This woman's family "game show" is the way they relate to one another. Her husband's annoyance is not going to get her attention b/c she doesn't want to be out of the game. He could try irony and say outlandish things as a way to shine a light on the dynamic, but that's hard to pull off if you don't have that kind of personality. Best idea is to just be out of earshot.

It's true — something is reinforcing that dynamic, keeping it going, making it more comfortable or appealing than the alternative. The motivation to change it can't really be surgically implanted in from someone else.

I live work right off the Capitol square where the dreaded Vos-beast lurks. Every morning on the way to work, someone has written VOS SUCKS or DUMP VOS, etc. on a curb visible to anyone driving uphill to the Capitol. This has been going on for years & mysterious writer has never been seen. The message used to alternate with calls to impeach the former governor. I completely agree with the sentiment, but what drives a person to do something like that for years? The wording changes every few days, so this person devotes a LOT of time to writing in colored chalk on a curb.

I am fascinated by people who stick doggedly to a behavior, whether for better or for worse. Sometimes, it leads to amazing progress and momentum — thank goodness to these people. Other times, its a behavior that isn't necessarily helpful to anyone. And of course, other times it is a symptom of a stuck neurological pattern, like in OCD.

I am guessing that in cases like the one you mention, it simply is a way of expressing something that feels good to express, and it becomes self-reinforcing for that reason. And it CAN make a difference.

[In response to last week's chat] If you are not mad and don't want her to change then why is it an issue? In other words, own it. I do believe that you cannot change others, only yourself. But you can communicate frankly and kindly. Since she was your friend, you at least owe her an explanation for why you are ending the friendship. If you do not want to be listening all the time, talk. if she interrupts you/hijacks the conversation back to her topic, do it back to her. She may like what you have to say (best outcome; friendship thrives) or she hates it (worst outcome; friendship withers) to anything in between. It is easy to terminate a friendship.  Both parties lose. What's better is to nurture it. Use it to learn how to deal with difficult people.

I love this sentiment.

I think in last week's OP's case, she was certain she wanted it to be done, though. So she just wanted to wash her hands of it.

I am so sorry for your loss.
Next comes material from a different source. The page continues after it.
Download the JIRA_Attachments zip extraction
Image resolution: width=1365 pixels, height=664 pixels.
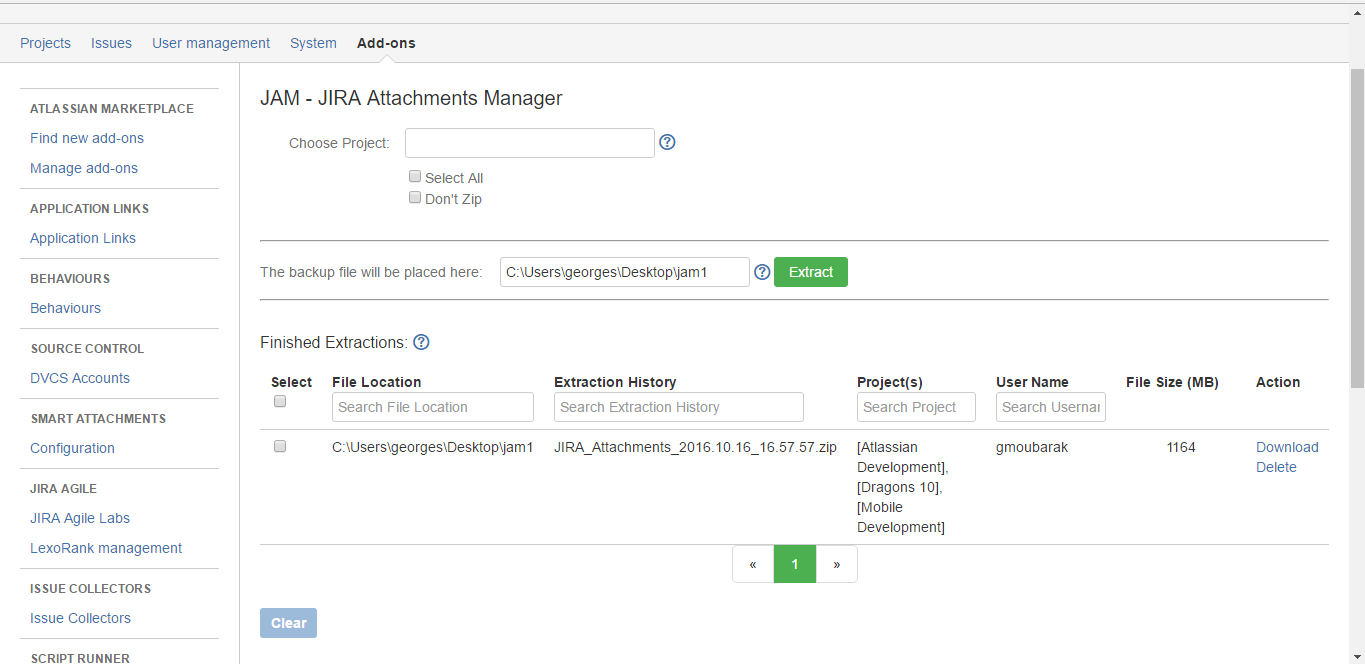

And it is a loss, even if it's common and has nothing to do with "fault" or "blame"! I found it hard to deal with my miscarriage because I was trying to deal with a very private grief when, often, we grieve publicly and others know about our losses. Give yourself permission to "wallow," as I called it, for a little while. Don't let yourself do it indefinitely, but please do it. Take care of yourself. Seek therapy if you find yourself struggling. I did - my first-ever time in therapy! It was really, really good for me to go. You'll probably be terrified again the next time that you are pregnant. But you'll probably be a little bit less nervous each day. And I have faith that you will get through this, hopefully with a sweet little one in your arms soon. You are not alone. <3

I love the compassion here. Thank you.

And I did not jump to recommend therapy to OP because I know I probably do that too much for people's tastes already. But it is definitely a solid option if things don't get better on their own, and I am so glad that it helped you. There are therapists who even specialize in pregnancy loss (and infertility, for that matter.)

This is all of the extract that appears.